▸ What is being asked: Beginning with the line in which "Viewport: 1050px width, 536px height." appears, transcribe each line word for word until the records end. Do not include pictures.
━━ Provided data
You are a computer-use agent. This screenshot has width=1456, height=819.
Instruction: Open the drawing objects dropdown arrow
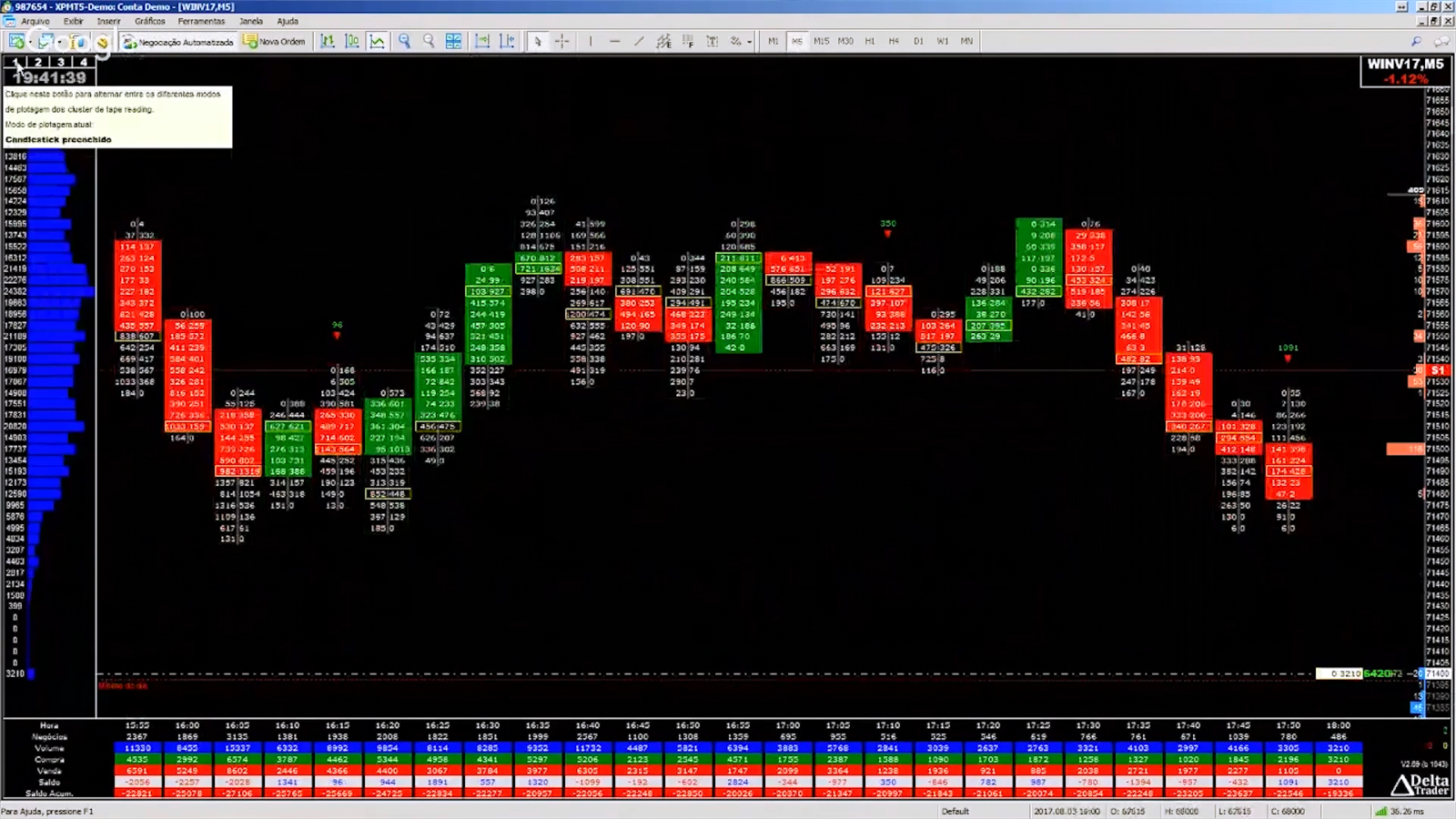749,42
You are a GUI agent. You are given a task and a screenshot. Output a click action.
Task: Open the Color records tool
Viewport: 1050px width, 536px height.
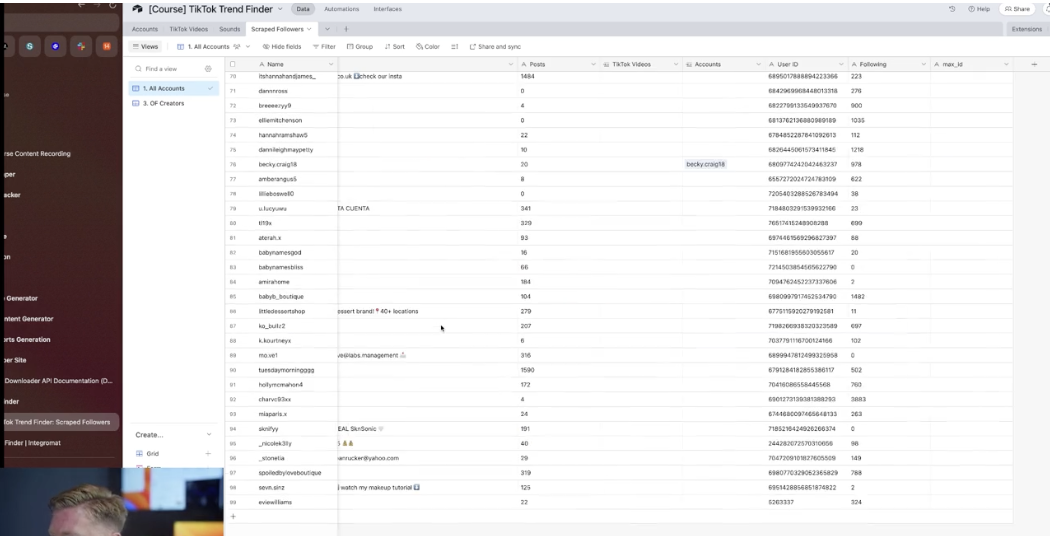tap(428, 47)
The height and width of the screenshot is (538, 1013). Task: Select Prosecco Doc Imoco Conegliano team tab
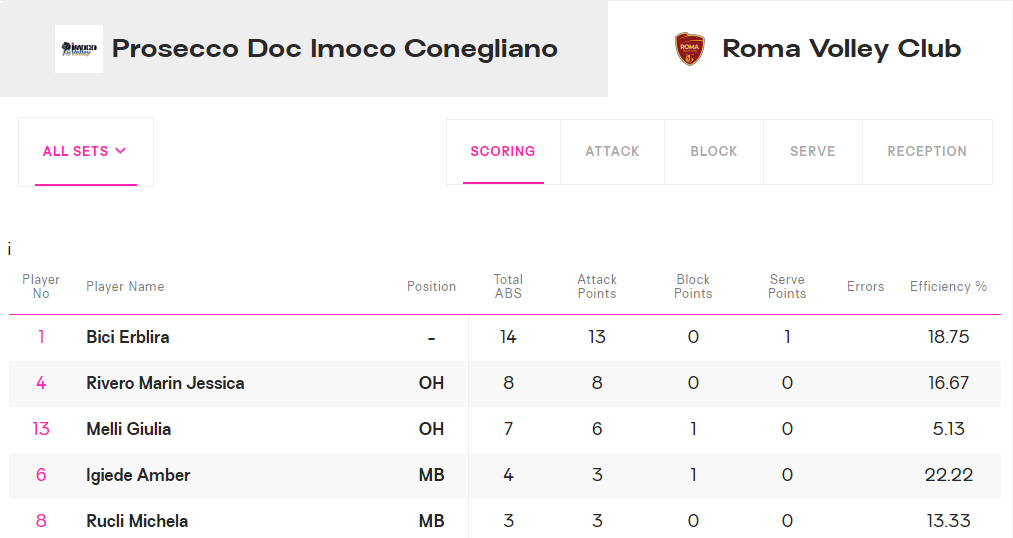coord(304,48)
━━━━
▸ Answer for the task:
Viewport: 1050px width, 536px height.
tap(428, 47)
The height and width of the screenshot is (538, 1013). Task: Select Prosecco Doc Imoco Conegliano team tab
coord(304,48)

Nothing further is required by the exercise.